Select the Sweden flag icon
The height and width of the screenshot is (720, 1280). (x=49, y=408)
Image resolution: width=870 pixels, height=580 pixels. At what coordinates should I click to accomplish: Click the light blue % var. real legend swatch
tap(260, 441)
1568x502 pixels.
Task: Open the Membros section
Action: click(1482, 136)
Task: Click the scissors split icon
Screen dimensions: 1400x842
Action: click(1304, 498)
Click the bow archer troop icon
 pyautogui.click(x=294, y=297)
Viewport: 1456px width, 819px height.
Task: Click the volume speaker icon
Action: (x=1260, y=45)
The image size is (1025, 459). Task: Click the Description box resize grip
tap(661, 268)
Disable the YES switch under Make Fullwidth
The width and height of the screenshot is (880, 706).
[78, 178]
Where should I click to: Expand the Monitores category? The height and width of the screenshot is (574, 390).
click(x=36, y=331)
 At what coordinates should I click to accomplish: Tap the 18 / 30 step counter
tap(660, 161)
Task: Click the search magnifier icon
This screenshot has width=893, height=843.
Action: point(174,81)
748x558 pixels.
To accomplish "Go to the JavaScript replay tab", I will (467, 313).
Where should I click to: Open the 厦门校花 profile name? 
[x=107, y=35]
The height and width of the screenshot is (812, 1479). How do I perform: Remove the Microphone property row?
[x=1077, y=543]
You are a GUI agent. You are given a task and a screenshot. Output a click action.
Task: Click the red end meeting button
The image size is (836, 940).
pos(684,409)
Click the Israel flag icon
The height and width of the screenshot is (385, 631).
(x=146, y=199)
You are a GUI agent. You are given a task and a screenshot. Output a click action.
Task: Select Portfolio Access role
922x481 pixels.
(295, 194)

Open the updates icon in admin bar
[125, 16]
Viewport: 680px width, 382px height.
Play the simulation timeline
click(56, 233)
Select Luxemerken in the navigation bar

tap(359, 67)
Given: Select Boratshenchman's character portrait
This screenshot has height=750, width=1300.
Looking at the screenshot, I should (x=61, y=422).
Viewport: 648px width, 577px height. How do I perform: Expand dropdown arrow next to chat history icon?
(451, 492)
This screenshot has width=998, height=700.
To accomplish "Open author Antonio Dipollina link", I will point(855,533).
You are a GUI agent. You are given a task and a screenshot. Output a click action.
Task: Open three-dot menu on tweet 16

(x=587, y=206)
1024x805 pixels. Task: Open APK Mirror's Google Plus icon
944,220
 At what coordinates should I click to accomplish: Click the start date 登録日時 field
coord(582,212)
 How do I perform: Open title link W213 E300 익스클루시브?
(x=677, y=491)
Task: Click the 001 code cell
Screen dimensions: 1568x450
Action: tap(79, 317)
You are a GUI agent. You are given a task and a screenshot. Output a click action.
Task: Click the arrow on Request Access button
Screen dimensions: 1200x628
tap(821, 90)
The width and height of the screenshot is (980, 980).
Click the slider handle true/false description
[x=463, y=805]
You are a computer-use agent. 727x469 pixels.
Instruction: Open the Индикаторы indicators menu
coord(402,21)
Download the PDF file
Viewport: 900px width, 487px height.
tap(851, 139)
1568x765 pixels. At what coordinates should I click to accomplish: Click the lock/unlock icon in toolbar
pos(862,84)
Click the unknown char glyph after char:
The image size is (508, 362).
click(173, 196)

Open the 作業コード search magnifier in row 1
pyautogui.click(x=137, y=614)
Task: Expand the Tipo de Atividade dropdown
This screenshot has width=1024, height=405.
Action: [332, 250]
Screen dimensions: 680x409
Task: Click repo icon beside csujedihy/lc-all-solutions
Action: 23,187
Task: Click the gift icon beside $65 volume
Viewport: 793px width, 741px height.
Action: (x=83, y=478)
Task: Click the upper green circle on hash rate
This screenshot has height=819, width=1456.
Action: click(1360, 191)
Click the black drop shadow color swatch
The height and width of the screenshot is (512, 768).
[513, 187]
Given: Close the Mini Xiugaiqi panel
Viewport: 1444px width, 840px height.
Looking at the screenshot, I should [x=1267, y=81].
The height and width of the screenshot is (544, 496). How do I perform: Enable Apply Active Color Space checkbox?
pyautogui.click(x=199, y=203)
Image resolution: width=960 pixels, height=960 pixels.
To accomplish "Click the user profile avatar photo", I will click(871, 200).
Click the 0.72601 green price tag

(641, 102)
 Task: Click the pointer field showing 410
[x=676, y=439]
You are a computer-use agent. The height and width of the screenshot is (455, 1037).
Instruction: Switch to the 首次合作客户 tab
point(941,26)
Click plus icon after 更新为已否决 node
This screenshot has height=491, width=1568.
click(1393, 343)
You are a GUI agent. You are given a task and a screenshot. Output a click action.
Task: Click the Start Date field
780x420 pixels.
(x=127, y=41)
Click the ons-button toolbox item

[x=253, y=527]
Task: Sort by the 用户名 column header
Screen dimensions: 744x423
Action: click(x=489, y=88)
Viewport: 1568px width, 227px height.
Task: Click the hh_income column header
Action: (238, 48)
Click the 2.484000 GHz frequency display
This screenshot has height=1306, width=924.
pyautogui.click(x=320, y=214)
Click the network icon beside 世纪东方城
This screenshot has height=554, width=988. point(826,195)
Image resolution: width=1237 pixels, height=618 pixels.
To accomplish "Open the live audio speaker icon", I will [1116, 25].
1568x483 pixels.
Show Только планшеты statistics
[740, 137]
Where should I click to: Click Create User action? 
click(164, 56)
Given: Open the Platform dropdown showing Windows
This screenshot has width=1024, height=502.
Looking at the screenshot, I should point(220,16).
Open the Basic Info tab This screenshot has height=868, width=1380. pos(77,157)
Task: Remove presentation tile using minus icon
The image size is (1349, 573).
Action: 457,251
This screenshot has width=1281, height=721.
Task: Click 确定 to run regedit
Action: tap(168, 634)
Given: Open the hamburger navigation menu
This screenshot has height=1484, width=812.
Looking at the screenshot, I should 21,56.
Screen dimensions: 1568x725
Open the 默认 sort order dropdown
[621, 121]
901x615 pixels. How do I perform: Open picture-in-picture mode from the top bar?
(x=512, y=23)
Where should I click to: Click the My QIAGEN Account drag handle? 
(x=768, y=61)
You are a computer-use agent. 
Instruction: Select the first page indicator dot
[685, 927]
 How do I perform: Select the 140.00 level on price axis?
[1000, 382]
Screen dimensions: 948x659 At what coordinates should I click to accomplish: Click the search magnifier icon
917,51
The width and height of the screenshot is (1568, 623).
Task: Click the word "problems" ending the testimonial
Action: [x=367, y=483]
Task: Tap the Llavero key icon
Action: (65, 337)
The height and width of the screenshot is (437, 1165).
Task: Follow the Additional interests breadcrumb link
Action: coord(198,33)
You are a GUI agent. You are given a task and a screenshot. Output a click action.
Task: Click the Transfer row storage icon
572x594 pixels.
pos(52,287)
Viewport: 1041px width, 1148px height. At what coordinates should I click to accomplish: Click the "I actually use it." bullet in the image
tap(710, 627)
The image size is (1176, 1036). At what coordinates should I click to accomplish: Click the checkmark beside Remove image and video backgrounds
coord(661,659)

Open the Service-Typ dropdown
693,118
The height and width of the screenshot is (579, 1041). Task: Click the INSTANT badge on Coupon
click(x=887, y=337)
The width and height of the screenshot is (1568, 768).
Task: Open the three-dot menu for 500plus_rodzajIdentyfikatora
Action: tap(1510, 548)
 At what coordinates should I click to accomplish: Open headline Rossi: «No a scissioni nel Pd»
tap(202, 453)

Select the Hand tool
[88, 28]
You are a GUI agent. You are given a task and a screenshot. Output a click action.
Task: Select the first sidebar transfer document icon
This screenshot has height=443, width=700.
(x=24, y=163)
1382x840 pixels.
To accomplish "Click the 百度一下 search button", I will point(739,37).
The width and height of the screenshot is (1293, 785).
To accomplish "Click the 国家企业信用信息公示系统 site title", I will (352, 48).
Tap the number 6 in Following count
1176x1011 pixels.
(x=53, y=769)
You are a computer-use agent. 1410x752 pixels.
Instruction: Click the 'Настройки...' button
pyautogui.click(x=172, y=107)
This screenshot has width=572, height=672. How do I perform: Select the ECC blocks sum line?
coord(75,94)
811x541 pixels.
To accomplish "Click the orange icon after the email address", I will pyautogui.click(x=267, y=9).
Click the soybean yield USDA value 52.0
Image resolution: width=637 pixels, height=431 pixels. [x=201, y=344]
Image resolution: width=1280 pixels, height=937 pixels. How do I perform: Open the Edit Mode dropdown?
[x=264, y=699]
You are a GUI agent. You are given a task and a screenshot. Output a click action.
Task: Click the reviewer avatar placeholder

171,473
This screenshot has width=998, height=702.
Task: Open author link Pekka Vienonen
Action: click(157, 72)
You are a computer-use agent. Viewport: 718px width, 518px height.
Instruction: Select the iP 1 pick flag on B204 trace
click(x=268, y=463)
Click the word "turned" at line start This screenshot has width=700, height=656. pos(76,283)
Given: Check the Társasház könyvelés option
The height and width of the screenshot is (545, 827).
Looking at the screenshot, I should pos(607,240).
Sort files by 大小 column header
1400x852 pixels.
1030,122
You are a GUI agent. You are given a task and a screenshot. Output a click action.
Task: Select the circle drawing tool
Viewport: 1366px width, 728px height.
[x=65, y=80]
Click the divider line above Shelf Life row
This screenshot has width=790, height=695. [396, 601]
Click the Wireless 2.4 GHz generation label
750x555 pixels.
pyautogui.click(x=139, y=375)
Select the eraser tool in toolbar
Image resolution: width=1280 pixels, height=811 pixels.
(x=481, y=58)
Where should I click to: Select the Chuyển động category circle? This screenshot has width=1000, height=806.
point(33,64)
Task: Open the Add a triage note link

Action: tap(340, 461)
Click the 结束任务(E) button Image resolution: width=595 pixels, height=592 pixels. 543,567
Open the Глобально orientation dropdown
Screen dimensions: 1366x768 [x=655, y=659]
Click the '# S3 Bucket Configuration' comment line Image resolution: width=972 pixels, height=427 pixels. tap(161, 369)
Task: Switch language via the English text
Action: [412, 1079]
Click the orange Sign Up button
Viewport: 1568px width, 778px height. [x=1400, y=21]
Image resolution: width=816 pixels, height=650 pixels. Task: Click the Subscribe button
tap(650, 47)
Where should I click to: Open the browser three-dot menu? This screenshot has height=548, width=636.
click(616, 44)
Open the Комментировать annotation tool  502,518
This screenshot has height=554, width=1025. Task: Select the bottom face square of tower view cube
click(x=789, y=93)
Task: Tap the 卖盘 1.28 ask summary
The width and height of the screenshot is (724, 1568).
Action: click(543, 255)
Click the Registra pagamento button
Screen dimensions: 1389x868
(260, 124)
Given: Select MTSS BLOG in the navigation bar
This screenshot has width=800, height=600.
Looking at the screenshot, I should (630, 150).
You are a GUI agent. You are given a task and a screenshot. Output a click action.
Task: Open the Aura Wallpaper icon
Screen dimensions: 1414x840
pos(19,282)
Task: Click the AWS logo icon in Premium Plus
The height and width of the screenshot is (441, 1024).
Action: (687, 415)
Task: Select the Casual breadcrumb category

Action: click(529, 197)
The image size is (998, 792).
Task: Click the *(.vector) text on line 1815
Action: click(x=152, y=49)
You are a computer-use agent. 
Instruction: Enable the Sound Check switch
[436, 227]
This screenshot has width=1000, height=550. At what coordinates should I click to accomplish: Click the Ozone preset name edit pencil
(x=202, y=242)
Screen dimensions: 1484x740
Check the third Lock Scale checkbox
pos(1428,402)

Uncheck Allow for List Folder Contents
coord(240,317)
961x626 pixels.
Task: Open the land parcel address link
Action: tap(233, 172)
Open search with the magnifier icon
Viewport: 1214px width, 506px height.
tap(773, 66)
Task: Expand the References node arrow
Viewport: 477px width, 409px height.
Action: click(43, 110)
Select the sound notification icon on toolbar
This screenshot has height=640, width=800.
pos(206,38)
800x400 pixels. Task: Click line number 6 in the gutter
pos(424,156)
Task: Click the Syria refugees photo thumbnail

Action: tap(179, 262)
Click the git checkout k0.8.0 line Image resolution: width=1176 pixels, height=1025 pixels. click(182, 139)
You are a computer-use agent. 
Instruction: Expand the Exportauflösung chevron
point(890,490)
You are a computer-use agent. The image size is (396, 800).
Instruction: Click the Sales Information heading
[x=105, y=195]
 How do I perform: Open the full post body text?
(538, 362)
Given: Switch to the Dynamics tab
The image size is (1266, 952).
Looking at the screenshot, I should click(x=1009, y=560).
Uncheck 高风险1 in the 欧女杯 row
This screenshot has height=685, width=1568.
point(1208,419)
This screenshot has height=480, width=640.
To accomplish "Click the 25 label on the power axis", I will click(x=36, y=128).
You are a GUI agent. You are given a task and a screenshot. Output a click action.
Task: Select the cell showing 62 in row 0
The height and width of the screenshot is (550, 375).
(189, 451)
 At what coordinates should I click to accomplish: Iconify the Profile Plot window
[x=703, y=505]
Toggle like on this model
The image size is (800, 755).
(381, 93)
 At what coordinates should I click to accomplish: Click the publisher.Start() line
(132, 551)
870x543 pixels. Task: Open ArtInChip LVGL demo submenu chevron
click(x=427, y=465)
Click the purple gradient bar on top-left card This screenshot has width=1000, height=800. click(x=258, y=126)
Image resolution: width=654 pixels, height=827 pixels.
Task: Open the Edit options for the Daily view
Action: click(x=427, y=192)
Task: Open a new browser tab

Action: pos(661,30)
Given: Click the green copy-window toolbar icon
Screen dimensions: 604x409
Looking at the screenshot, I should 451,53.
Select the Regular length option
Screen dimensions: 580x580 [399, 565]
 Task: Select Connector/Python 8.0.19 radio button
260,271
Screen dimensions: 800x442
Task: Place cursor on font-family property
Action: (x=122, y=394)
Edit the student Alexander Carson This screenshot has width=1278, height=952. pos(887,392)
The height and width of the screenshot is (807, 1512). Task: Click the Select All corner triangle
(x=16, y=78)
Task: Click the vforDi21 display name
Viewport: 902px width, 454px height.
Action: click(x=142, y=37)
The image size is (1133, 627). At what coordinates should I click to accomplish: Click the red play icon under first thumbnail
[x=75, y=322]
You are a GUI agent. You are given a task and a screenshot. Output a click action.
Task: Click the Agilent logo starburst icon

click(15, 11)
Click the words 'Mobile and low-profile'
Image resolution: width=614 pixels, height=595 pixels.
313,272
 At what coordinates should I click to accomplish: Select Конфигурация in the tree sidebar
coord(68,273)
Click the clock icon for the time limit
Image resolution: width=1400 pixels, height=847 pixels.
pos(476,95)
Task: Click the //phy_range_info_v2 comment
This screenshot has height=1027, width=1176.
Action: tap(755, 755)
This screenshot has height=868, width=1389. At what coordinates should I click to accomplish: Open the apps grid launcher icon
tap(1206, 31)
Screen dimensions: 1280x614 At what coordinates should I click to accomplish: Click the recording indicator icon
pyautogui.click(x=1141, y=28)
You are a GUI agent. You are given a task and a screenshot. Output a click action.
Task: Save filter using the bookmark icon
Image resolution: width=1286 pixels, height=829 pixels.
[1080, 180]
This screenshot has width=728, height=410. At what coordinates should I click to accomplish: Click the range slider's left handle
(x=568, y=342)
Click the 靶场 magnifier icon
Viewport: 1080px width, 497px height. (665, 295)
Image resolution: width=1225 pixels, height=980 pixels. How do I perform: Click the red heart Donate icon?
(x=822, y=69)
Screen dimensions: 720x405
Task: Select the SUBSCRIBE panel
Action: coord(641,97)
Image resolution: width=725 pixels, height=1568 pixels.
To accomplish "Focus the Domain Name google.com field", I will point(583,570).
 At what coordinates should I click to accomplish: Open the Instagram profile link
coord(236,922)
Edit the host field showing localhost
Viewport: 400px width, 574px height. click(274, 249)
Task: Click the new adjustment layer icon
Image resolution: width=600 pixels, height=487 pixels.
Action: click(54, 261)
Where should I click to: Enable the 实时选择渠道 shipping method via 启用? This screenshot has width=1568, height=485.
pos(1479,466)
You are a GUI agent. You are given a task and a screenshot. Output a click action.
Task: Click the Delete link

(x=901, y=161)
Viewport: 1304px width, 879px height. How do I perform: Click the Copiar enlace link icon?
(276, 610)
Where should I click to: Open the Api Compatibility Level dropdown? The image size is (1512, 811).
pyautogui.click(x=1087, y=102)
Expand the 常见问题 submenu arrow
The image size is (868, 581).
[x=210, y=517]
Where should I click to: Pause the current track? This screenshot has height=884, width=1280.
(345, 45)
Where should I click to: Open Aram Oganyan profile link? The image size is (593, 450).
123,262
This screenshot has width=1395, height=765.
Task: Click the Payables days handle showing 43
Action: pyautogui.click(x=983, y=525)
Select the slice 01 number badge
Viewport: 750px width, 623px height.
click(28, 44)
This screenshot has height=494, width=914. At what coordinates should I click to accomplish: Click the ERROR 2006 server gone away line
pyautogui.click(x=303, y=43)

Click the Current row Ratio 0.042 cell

Work instructions: Nothing but the lines above from the one containing "Task: Sort by the 用户名 column header" through the one containing "1568x483 pixels." should appear in the answer, each repeated exactly.

Task answer:
Task: Sort by the 用户名 column header
Screen dimensions: 744x423
Action: click(x=489, y=88)
Viewport: 1568px width, 227px height.
Task: Click the hh_income column header
Action: (238, 48)
Click the 2.484000 GHz frequency display
This screenshot has height=1306, width=924.
pyautogui.click(x=320, y=214)
Click the network icon beside 世纪东方城
This screenshot has height=554, width=988. point(826,195)
Image resolution: width=1237 pixels, height=618 pixels.
To accomplish "Open the live audio speaker icon", I will [1116, 25].
1568x483 pixels.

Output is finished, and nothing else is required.